The perimeter of a rectangle is the total distance around the outside of the rectangle. It can easily be calculated using the formula:
\[ P = 2l + 2w \]
where \( l \) is the length and \( w \) is the width. In this exercise, we know the perimeter is 160 feet, which helps us create an equation that relates the length and width. By setting up the perimeter equation, we can further solve for either the length or width, provided we have more information.

Solving equations is a fundamental algebraic skill. Here, we start with an equation that describes the relationship between the perimeter, length, and width of the rectangle. Initially, we have:

• Length equation: \( l = w + 16 \)
• Perimeter equation: \( 2l + 2w = 160 \)

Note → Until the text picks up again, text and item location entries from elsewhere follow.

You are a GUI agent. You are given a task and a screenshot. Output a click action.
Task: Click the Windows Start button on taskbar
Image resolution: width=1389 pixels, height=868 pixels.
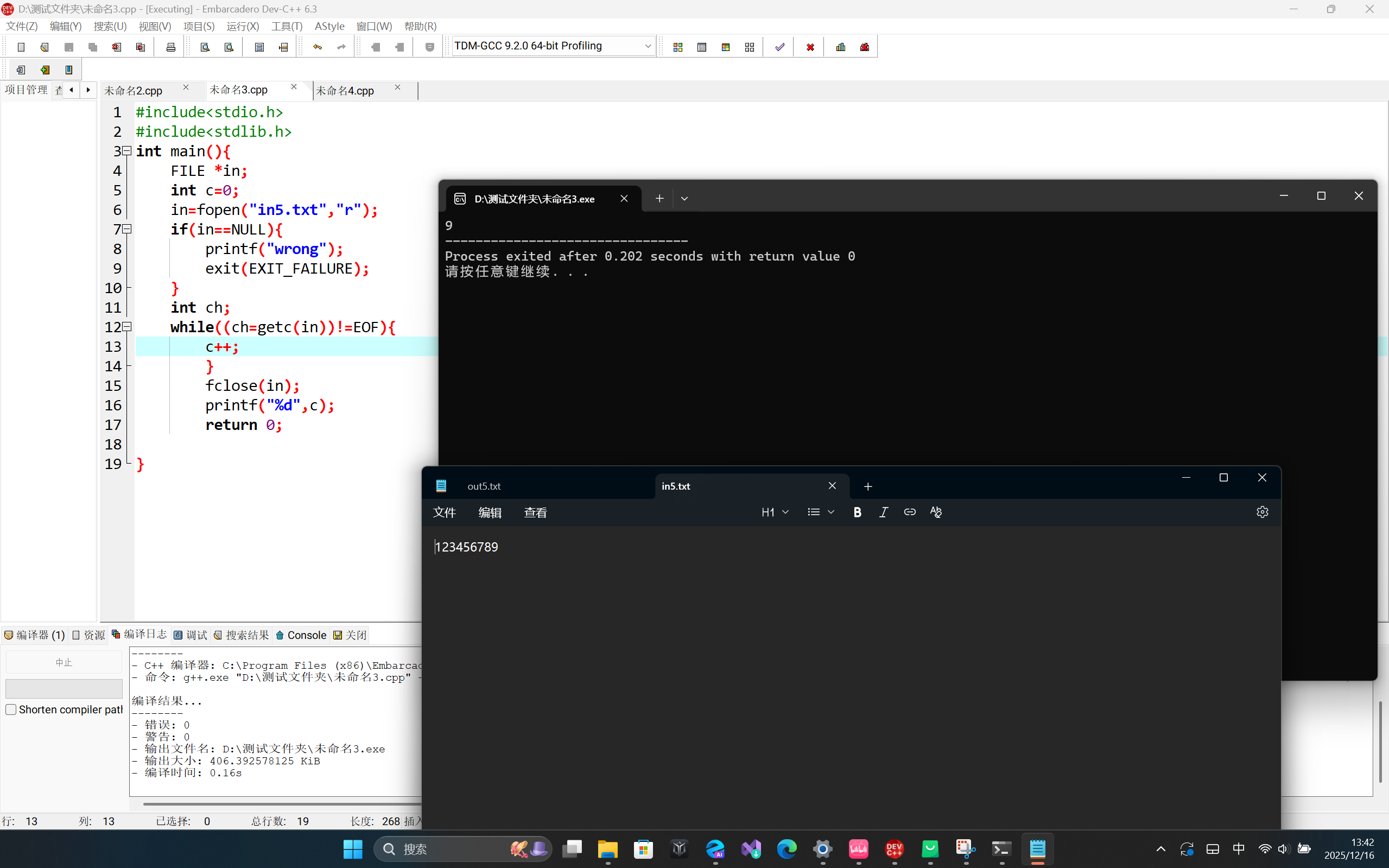pos(353,849)
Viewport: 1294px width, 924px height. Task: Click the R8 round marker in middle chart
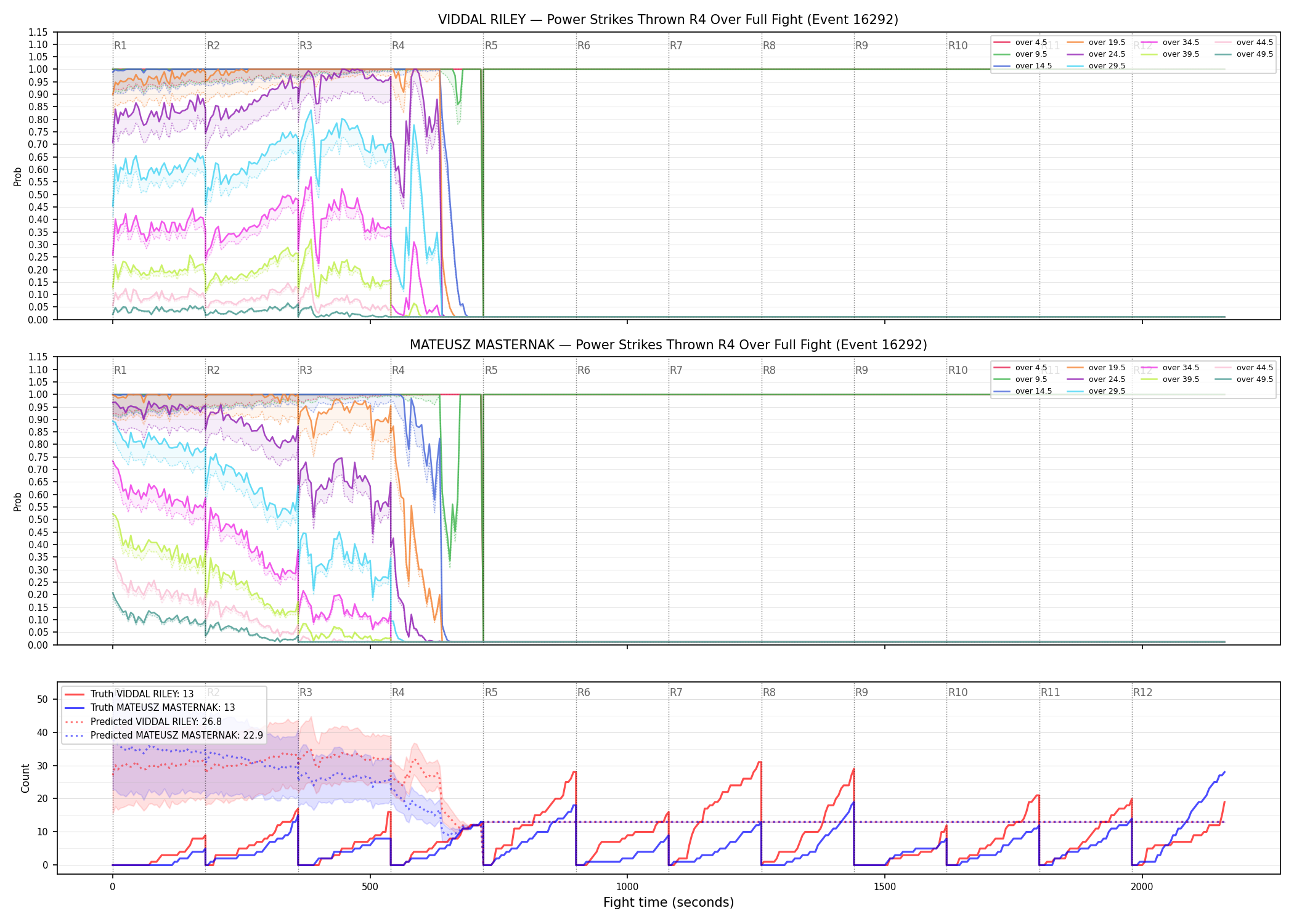[x=769, y=370]
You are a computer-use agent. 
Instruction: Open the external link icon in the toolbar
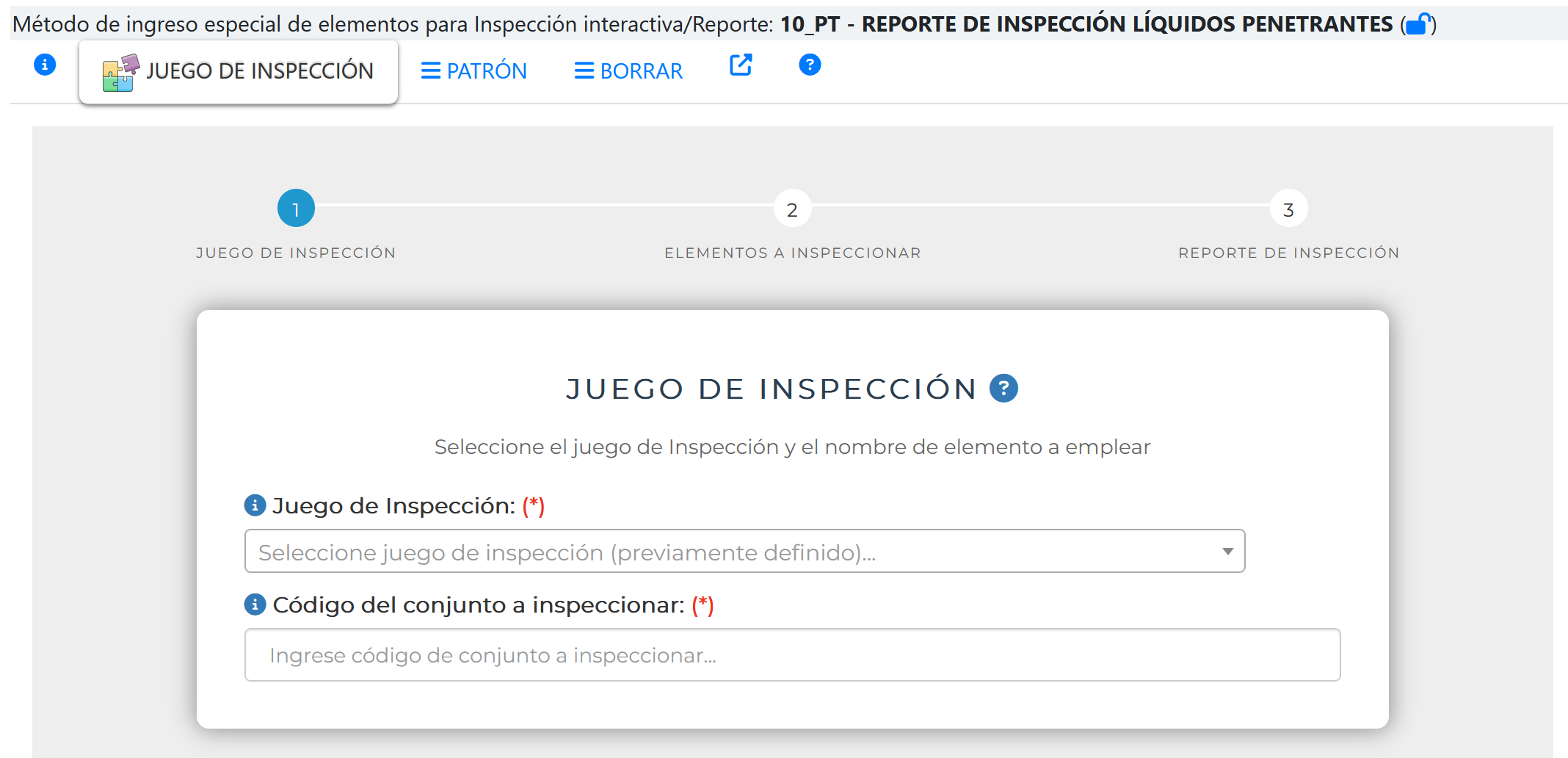[x=741, y=65]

We substitute the length equation into the perimeter equation to solve for the width \( w \). This substitution transforms our perimeter equation into a single-variable equation
\[ 2(w + 16) + 2w = 160 \]
which can be simplified and solved step-by-step.

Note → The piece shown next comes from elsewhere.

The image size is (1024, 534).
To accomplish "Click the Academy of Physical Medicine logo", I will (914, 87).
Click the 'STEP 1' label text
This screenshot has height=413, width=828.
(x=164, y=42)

In this problem, understanding and manipulating algebraic expressions is crucial. An algebraic expression is a combination of variables, numbers, and operations. When we substitute one variable into another equation (as we did with \( l = w + 16 \) into the perimeter equation), we create a new expression:
\[ 4w + 32 = 160 \]After simplifying this, we isolate the variable \( w \) by performing arithmetic operations like subtraction and division. Simplifying algebraic expressions involves combining like terms and ensuring both sides of the equation are balanced, leading us to a solution.

Geometry helps us understand and solve problems related to shapes and spaces. Rectangles, a basic geometric shape, are defined by their length and width. Knowing the properties of rectangles, such as the perimeter formula, aids in solving real-world problems. By applying geometric concepts, we not only solve for the dimensions but also verify the solution:

• If \( w = 32 \) feet and \( l \) is 16 feet more, then \( l = 48 \) feet.
• Verifying: \( 2(48) + 2(32) = 160 \) feet, confirming our calculations.